Weser-Kurier: Zur Debatte um Snowden schreibt der "Weser-Kurier" (Bremen) in seiner Ausgabe vom 25. Januar 2014:
Bremen (ots)
In Sachen Heldenverehrung sind wir Deutschen ja geübt. Zwar ist da, historisch betrachtet, schon das eine oder andere ziemlich schief gegangen. Doch die irrationale Idolisierung gewisser Personen der Zeitgeschichte ist anscheinend ein Relikt der schwärmerischen Romantik. Wie sonst ist zu erklären, dass Edward Snowden als Aufklärer und Vorbild auf den Schild gehoben wird? Wäre er deutscher Staatsbürger, würde sein Handeln minimal als Verrat von Staatsgeheimnissen bewertet. Snowden ist Amerikaner.
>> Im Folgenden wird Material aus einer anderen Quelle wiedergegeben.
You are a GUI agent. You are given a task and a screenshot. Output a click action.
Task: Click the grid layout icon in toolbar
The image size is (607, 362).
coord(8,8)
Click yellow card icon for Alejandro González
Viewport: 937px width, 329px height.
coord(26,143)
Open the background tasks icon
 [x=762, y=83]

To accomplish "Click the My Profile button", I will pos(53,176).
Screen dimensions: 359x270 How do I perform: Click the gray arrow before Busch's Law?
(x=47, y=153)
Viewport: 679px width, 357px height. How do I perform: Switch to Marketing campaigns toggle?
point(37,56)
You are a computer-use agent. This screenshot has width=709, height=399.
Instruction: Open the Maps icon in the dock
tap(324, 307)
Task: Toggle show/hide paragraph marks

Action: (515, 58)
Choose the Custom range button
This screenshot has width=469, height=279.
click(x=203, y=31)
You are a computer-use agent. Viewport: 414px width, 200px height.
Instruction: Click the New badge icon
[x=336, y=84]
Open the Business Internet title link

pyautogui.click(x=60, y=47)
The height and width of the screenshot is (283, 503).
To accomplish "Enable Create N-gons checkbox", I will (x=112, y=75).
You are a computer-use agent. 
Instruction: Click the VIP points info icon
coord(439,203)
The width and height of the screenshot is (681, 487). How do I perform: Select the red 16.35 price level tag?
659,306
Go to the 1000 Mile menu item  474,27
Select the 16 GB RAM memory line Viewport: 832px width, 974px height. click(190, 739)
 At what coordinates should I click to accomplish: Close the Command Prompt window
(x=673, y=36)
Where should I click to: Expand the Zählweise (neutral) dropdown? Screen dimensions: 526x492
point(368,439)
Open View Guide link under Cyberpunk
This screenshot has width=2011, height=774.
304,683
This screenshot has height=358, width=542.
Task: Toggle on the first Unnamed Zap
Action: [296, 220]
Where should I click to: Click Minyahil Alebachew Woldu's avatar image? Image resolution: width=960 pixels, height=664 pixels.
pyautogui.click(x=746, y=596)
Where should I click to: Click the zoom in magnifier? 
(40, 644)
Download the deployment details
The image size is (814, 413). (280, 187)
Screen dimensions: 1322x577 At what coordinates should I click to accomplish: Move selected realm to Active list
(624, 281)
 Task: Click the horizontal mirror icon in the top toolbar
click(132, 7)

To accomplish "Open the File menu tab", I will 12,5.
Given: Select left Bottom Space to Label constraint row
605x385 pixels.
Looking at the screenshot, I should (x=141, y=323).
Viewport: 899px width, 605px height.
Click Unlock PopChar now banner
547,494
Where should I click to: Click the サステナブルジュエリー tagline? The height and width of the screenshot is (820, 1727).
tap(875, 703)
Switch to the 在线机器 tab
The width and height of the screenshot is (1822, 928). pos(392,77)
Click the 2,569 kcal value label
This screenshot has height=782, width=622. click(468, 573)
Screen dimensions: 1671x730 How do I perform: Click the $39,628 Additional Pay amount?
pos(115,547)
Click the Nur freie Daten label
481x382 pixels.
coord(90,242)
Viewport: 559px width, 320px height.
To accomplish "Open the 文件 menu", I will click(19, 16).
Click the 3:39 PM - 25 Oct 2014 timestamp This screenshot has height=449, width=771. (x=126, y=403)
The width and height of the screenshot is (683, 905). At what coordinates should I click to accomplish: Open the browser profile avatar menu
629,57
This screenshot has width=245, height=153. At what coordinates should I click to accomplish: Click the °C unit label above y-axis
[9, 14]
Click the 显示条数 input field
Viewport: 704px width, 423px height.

Die spionieren "uns" aus. Snowden hat das aufgedeckt. Deshalb ist er ein Held. So oder ähnlich mögen die kruden Kausalketten funktionieren, die den jungen Mann zum Helden machen. Dabei hat Snowden jenseits aller Verbrechen, denen er sich nach US-Recht schuldig gemacht haben mag, vor allem eines zu verantworten: Seit seinen ersten Enthüllungen ist die Welt ein noch unsichererer Ort. Al Qaida, Hisbollah und Co. haben dankend zur Kenntnis genommen, dass Snowden die US-Dienste und deren Strukturen enttarnte. Handy und Email als Kommunikationsmittel haben am Hindukusch und im Nahen Osten ausgedient - der Terror bedient sich nun anderer Kontakt-Methoden. Ein Ende der konzentrierten Überwachung der Terrororganisationen könnte perspektivisch fatal sein. Doch schon jetzt gefährden die permanenten "Enthüllungen" ganz konkret Menschenleben. Nämlich das all der Übersetzer, Zivil-Helfer und Agenten der Amerikaner und ihrer Alliierten an den Brennpunkten dieser Welt, die durch Snowden nun "verbrannt"sind, wie es in der Geheimdienstsprache heißt. Das betrifft im übrigen durchaus auch deutsche Staatsbürger. Snowden gefährdet also in Wahrheit die Freiheit, die er immer wieder zu verteidigen vorgibt. Ob die Motive dabei lautere sind oder nicht, spielt keine Rolle - Verrat ist Verrat. Den er nebenbei von so urdemokratischen Gebilden wie China und Russland aus begangen hat und begeht. So viel zum Vorbild Snowden. Aber in falscher Heldenverehrung sind wir ja geübt.